Alex S. Jones (born November 19, 1946) is an American journalist who was director of the Shorenstein Center on Media, Politics and Public Policy at Harvard's John F. Kennedy School of Government from July 1, 2000, until June 2015. He won a Pulitzer Prize for journalism in 1987.

==Early years and career==
Jones covered the newspaper industry for The New York Times from 1983 until 1992. His prize-winning story "The Fall of the House of Bingham" concerned events that ended in 1986 with the sale of Louisville, Kentucky media—two newspapers and three broadcast stations—after 15 years of management by Barry Bingham, Jr. The following year Jones won the annual Pulitzer Prize for Specialized Reporting (predecessor of the Pulitzer Prize for Beat Reporting), recognizing that work as "a skillful and sensitive report of a powerful newspaper family's bickering and how it led to the sale of a famed media empire."

He and his wife Susan E. Tifft (1951–2010) wrote long books about two newspaper dynasties, beginning with the Binghams in 1991 and focusing on Barry Bingham, Sr., The Patriarch: The Rise and Fall of the Bingham Dynasty (Summit Books, 574pp). A review in the Los Angeles Times called it "the best kind of family history—one so packed with archival fact and telling anecdote that a reader can be excused for believing that at times he or she understands the Binghams far better than they seem to have understood themselves." Jones and Tifft followed The Dynasty with a 1999 book about the history of Adolph S. Ochs and his descendants, The Trust: The Private and Powerful Family Behind the New York Times (Little, Brown, 870pp).

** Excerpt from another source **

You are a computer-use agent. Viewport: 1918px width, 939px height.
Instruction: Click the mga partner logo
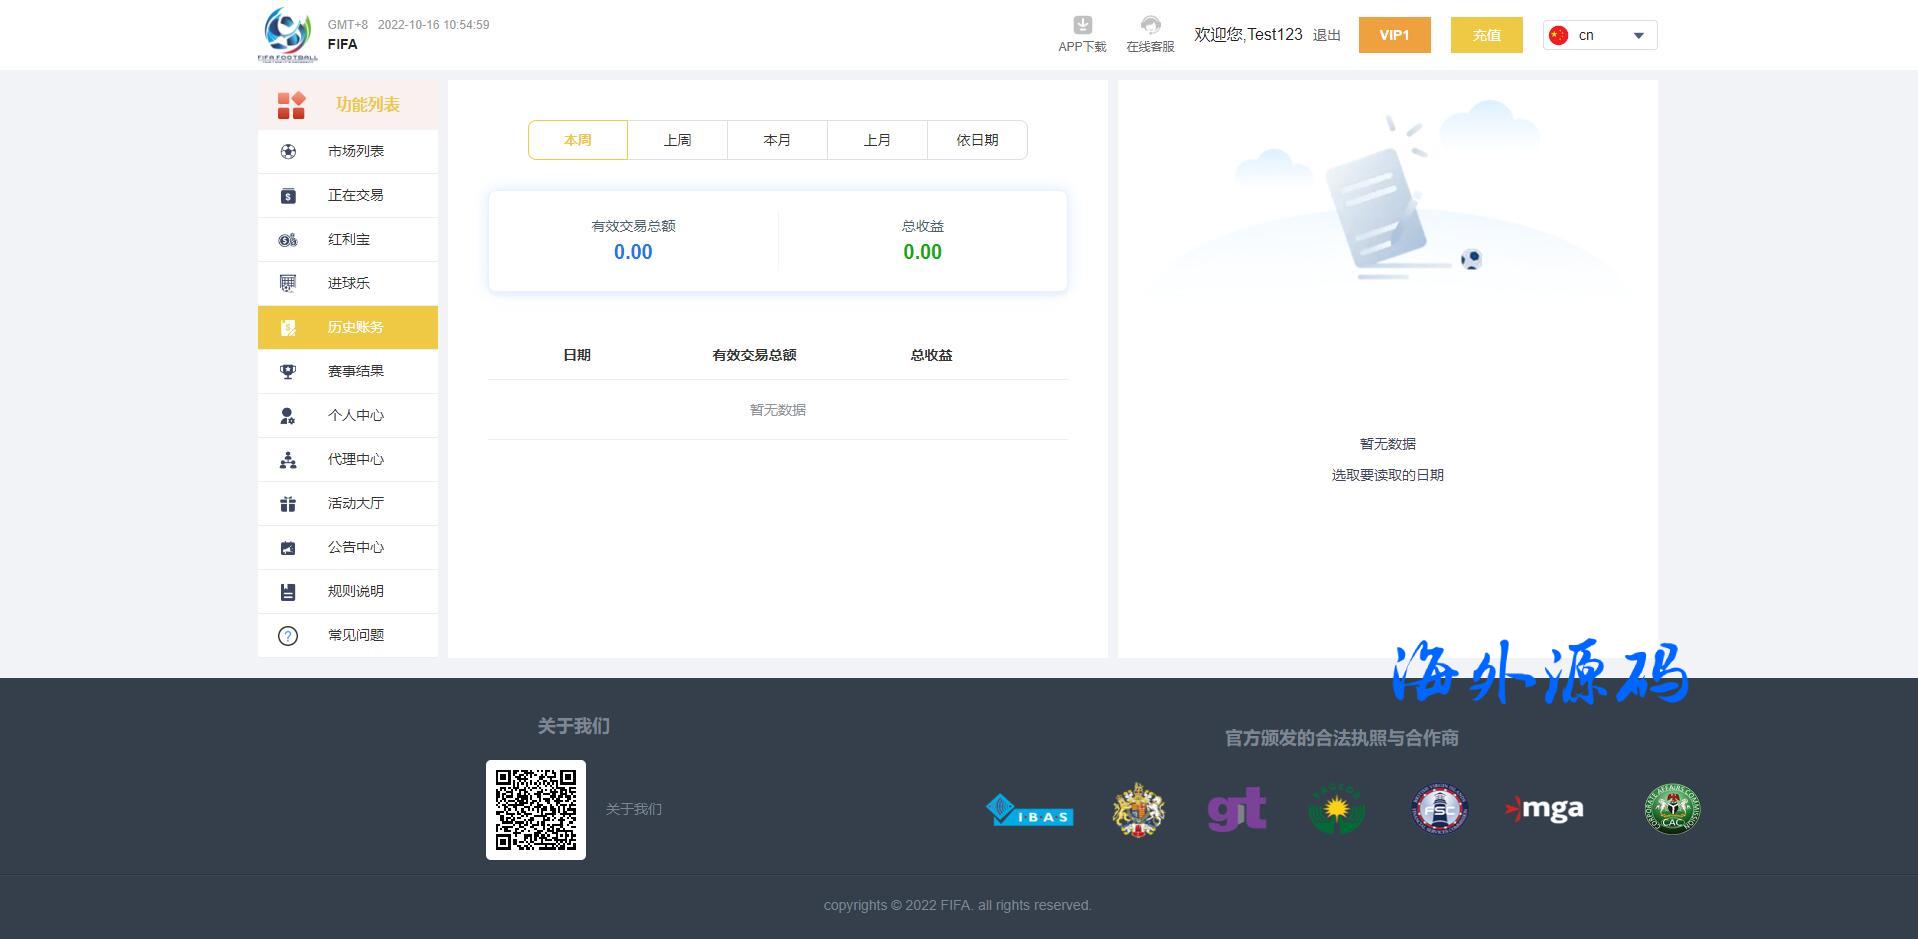(1544, 809)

The book was a finalist for the National Book Critics Circle Award and selected by Time magazine as one of the five best nonfiction books of that year.

Jones's third book, Losing the News: The Future of the News That Feeds Democracy (Oxford, 2009, 234pp), explored the changing U.S. media landscape and its implications for American democracy. Writing for the Nieman Reports, Jones asserted that despite market pressures, "authentic journalistic objectivity" must remain at the center of the future of news reporting. Writing for The New York Times, Sir Harold Evans, former editor of the Sunday Times of London, called Jones a "bringer of light in the encircling gloom."

From 1995 until 1997, Jones was host of NPR's On the Media From 1996 until 2003, he was executive editor and host of PBS's Media Matters. Jones was a Nieman Fellow in 1982. Currently, Jones sits on the organization's advisory board. He also sits on the boards of the International Center for Journalists, the Sigma Delta Chi Foundation and other journalism-related boards.

Jones and his late wife were named Honorary Doctors of Humane Letters by Washington and Lee University, his alma mater. In 2011, he was elected to the American Academy of Arts and Sciences and in 2014 inducted into the Tennessee Journalism Hall of Fame.

==Personal life==

Jones' family owned The Greeneville Sun in Greeneville, Tennessee until selling that and the family's other media properties in 2016. The newspaper was the flagship of the Jones Media Inc., a group of small-town dailies, weeklies and monthlies in Tennessee and North Carolina, and he served on the company's board.

In 1964, he graduated from Episcopal High School in Alexandria, Virginia, and serves on the school's Board of Trustees. He graduated from Washington and Lee University in 1968 and served aboard USS Kearsarge and USS Coral Sea as a naval officer.

In 1985, Jones was married to Susan Elizabeth Tifft, a Time magazine journalist from 1982 to 1991. In 1998, they became jointly Patterson Professor of the Practice of Journalism at the Duke University Sanford School of Public Policy. Susan was diagnosed with cancer in 2007; she died in her Cambridge, Massachusetts home on April 1, 2010. They had no children.